On April 21, 2025, Justice Chan of the New York County Commercial Division issued a decision in Quinn Emanuel Urquhart & Sullivan, LLP v Desktop Metal, Inc., 2025 NY Slip Op 31402(U), holding that the anticipatory repudiation doctrine only applies in in limited circumstances, explaining:

As explained in Norean, the doctrine of adequate assurance stems from UCC § 2·609, which allows a party to a contract for the sale of goods to demand assurance of future performance from the other party when reasonable grounds for insecurity exists. When adequate assurance is not forthcoming, repudiation is deemed confirmed, and the nonbreaching party is allowed to take reasonable actions as though a repudiation had occurred. Several states have imported the doctrine of adequate assurance to common-law categories of contract law because it has been found so effective.

New York, however, has not adopted adequate assurance wholesale. The Court of Appeals in Norean cautioned courts to proceed warily in extending this UCC doctrine to the common law of this State. After Norean, there are three situations in which a party can ask for adequate assurance: (1) where the contract is governed by the UCC; (2) where one party is insolvent; and (3) where the contract at issue is similar to the type of contract at issue in Norean.

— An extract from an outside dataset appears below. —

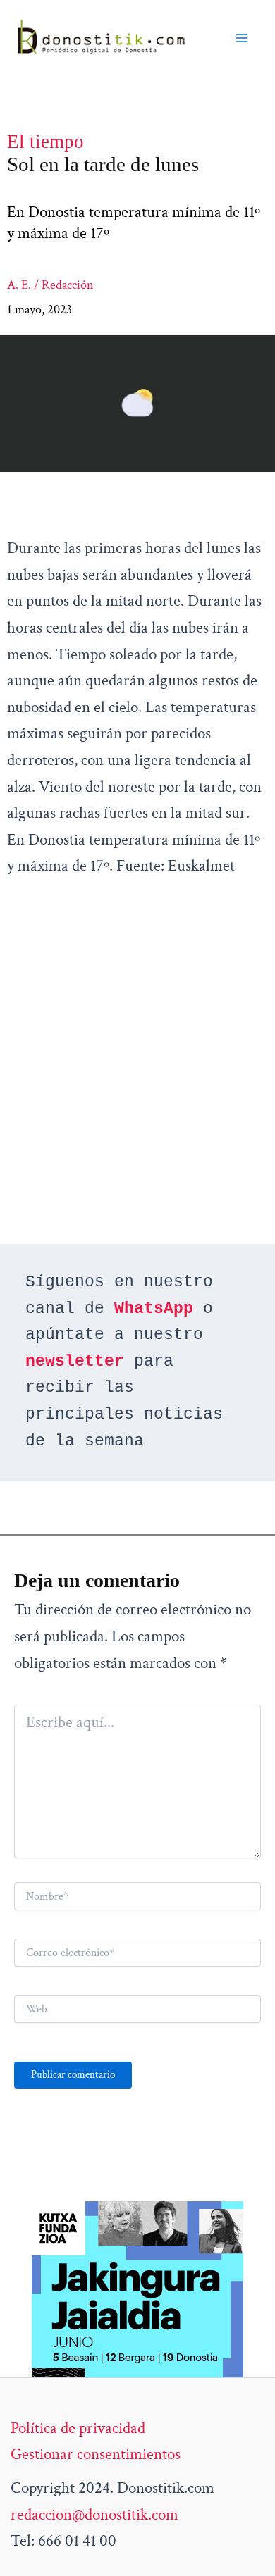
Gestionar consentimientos (96, 2454)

As most relevant here, the First Department ruled that Norean stands for the proposition that the doctrine of adequate assurance should be imported only to cases analogous to a sales contract. Clearly the UCC does not apply to the Engagement Letter. And the Engagement Letter is not similar to a contract for the sale of goods in Norean.

Quinn’s main response is the case Mishcon de Reya New York LLP v Grail Semiconductor, Inc., which applied the doctrine of adequate assurance to an attorney engagement agreement. However, there was no dispute that the client in Mishcon was insolvent, and therefore the case did not involve an application of Norean. This court is not aware of any cases applying Norean and the doctrine of adequate assurance to an attorney engagement agreement where the defendant is solvent.
Whether Desktop is solvent is unclear given the Delaware Chancery Court’s finding that Desktop was not literally in bankruptcy but was extremely cash strapped. Nonetheless, this court defers to the Chancery Court’s finding that Desktop is not insolvent.

(Internal quotations and citations omitted).